Ddl Lorenzin. Sì dei fisioterapisti al nuovo testo sul riconoscimento delle professioni
Per il presidente dell’Aifi Mauro Tavarnelli, "la politica ha dunque trovato il modo di superare lo scoglio che per molti mesi teneva bloccata la proposta di legge, aggiustando la stortura prodotta al Senato".

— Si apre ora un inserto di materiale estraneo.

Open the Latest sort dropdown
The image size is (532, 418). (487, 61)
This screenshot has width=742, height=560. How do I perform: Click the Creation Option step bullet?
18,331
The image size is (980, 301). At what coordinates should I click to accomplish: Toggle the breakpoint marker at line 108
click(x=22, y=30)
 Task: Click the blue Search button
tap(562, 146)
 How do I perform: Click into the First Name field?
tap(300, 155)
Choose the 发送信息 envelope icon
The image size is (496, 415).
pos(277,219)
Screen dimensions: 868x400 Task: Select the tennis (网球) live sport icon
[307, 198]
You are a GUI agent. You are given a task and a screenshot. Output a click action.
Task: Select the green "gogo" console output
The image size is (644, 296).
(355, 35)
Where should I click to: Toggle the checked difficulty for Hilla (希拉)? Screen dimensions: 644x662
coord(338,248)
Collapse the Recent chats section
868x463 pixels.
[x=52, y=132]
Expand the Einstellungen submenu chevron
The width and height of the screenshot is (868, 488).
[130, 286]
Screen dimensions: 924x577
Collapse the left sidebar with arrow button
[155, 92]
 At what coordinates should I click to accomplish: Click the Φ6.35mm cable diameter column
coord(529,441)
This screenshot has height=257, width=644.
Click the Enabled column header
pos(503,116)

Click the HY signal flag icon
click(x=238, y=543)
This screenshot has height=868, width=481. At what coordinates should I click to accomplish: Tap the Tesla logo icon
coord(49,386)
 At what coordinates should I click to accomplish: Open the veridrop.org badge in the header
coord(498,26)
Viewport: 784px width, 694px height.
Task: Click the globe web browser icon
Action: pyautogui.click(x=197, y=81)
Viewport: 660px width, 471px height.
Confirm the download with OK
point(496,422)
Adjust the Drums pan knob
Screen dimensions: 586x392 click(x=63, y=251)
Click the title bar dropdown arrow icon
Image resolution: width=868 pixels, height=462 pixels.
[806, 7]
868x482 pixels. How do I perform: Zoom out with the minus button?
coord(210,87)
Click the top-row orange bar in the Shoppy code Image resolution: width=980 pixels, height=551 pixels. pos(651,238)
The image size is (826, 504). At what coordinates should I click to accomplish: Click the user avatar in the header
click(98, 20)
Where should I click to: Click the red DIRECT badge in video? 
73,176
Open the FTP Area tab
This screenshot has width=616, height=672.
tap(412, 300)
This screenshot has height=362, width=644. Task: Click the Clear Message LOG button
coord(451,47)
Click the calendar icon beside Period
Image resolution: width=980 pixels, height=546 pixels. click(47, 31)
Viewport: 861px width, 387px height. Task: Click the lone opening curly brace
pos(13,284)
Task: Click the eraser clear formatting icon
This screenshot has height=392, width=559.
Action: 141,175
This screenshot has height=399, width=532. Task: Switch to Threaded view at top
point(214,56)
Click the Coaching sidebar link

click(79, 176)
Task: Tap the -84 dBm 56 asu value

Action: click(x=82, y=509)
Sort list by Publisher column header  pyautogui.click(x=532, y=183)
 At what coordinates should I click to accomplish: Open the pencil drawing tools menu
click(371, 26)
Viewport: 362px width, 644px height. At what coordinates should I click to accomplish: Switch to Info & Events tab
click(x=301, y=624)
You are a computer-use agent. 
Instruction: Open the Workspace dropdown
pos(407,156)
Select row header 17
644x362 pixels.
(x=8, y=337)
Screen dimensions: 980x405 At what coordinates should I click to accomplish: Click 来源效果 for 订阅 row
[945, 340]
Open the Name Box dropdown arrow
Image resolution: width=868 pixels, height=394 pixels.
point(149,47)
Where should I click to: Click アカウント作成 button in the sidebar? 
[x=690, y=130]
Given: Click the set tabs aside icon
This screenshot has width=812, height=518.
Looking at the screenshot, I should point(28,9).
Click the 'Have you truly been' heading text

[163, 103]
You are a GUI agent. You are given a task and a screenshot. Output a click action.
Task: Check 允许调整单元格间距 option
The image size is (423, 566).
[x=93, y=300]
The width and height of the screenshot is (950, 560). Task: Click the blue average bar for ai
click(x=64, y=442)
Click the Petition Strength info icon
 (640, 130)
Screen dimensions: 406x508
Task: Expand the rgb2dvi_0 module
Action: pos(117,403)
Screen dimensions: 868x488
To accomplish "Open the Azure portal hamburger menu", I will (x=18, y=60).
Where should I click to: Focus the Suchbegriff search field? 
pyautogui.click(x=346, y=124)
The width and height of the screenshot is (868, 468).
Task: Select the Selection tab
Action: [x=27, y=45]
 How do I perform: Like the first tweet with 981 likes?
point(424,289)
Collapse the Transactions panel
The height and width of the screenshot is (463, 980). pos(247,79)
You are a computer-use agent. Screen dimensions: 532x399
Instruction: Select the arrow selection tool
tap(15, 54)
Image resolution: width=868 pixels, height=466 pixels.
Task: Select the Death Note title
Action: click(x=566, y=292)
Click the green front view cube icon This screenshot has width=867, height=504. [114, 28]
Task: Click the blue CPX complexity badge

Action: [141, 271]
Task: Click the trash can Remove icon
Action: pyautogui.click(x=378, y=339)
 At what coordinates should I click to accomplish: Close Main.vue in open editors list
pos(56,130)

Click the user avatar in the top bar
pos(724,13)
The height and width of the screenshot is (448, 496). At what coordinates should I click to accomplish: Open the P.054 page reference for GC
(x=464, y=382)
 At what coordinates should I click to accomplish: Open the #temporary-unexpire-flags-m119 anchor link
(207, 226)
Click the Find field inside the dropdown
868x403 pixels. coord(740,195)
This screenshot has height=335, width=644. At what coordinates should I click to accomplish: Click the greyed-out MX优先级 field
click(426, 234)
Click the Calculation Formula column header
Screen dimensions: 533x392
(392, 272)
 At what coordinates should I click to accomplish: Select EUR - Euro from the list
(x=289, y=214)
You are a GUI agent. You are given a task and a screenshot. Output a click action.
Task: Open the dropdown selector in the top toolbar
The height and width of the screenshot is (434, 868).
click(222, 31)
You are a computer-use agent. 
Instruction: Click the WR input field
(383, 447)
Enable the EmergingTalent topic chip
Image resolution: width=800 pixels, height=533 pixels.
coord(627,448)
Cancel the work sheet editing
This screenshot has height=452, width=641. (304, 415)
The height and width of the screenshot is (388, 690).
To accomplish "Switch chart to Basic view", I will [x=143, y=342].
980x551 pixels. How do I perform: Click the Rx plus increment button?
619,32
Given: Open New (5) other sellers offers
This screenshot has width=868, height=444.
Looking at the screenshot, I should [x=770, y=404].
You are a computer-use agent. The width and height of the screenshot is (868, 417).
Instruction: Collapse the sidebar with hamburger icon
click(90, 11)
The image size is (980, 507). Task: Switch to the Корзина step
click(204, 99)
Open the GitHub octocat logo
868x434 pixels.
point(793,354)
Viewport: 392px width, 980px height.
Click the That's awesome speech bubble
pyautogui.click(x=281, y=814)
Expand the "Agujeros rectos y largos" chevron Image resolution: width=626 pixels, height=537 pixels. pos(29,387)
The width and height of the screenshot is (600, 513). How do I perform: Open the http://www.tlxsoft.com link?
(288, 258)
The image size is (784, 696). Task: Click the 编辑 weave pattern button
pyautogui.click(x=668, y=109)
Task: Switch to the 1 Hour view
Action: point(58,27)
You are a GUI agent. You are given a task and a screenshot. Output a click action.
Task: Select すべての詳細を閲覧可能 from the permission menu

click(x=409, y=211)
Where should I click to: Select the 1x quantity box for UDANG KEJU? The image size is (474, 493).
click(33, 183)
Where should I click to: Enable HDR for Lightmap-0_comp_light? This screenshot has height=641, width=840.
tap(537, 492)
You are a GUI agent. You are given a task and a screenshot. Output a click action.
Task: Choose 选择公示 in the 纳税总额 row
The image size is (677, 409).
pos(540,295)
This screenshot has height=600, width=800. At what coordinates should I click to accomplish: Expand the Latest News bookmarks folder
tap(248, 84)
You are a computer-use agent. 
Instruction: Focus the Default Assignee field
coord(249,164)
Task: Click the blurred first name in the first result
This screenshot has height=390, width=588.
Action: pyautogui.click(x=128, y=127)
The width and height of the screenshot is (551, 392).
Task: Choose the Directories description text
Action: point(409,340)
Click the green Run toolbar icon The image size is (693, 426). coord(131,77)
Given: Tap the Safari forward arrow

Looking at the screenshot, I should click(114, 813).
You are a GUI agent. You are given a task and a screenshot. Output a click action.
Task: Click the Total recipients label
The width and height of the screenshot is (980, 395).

"Il Ddl Lorenzin ha finalmente ripreso il suo iter legislativo". Esprime soddisfazione il presidente dell'Associazione italiana fisioterapisti-AIFI, Mauro Tavarnelli, sottolineando come "questo sviluppo rimetta finalmente in gioco il provvedimento" e come ciò non possa che "essere accolto con favore da tutti quei professionisti che da troppo tempo attendono l'azione di riordino degli Ordini, vero cuore del testo di legge".
 
Per Tavarnelli: "La politica ha dunque trovato il modo di superare lo scoglio che per molti mesi teneva bloccata la proposta di legge, aggiustando la stortura prodotta al Senato".
 
"Siamo convinti che fosse necessario – sottolinea ancora – fissare in legge che l'istituzione di nuove professioni sanitarie potesse avvenire solamente in presenza di una valutazione tecnico-scientifica, e lo abbiamo chiesto a gran voce anche in occasione delle audizioni in XII Commissione. Le nostre giuste argomentazioni evidentemente hanno convinto i parlamentari".
 
"In questo senso – aggiunge ancora – riteniamo che gli emendamenti presentati dal Presidente Marazziti e dagli onorevoli Carnevali e Rondini accolti all'unanimità, abbiano risolto un grave imbarazzo istituzionale, chiarendo – e di questo siamo particolarmente soddisfatti – che le nostre non erano affatto rivendicazioni corporative, come più volte insinuato in modo sbagliato".
 
"L'articolato in discussione in Commissione Affari Sociali della Camera stabilisce che non possono essere istituite nuove professioni sanitarie, seppur già individuate – sottolinea Tavarnelli – senza il vaglio del Consiglio Superiore di Sanità. Pensiamo, così, di aver contribuito a migliorare il testo del provvedimento, nel rispetto dei diritti di tutti, soprattutto di quello dei cittadini ad avere cure sicure" e che "le nuove professioni non potranno in alcun modo sovrapporsi o parcellizzare competenze attribuite a professioni già riconosciute".
 
"Su una cosa sono completamente d'accordo con la presidente del ROI – chiosa Tavarnelli – e cioè che la strada sia ancora lunga e impegnativa. AIFI continuerà a fare la sua parte, affinché in tutti i luoghi istituzionali sia sempre confermato il principio della scientificità e sicurezza delle cure".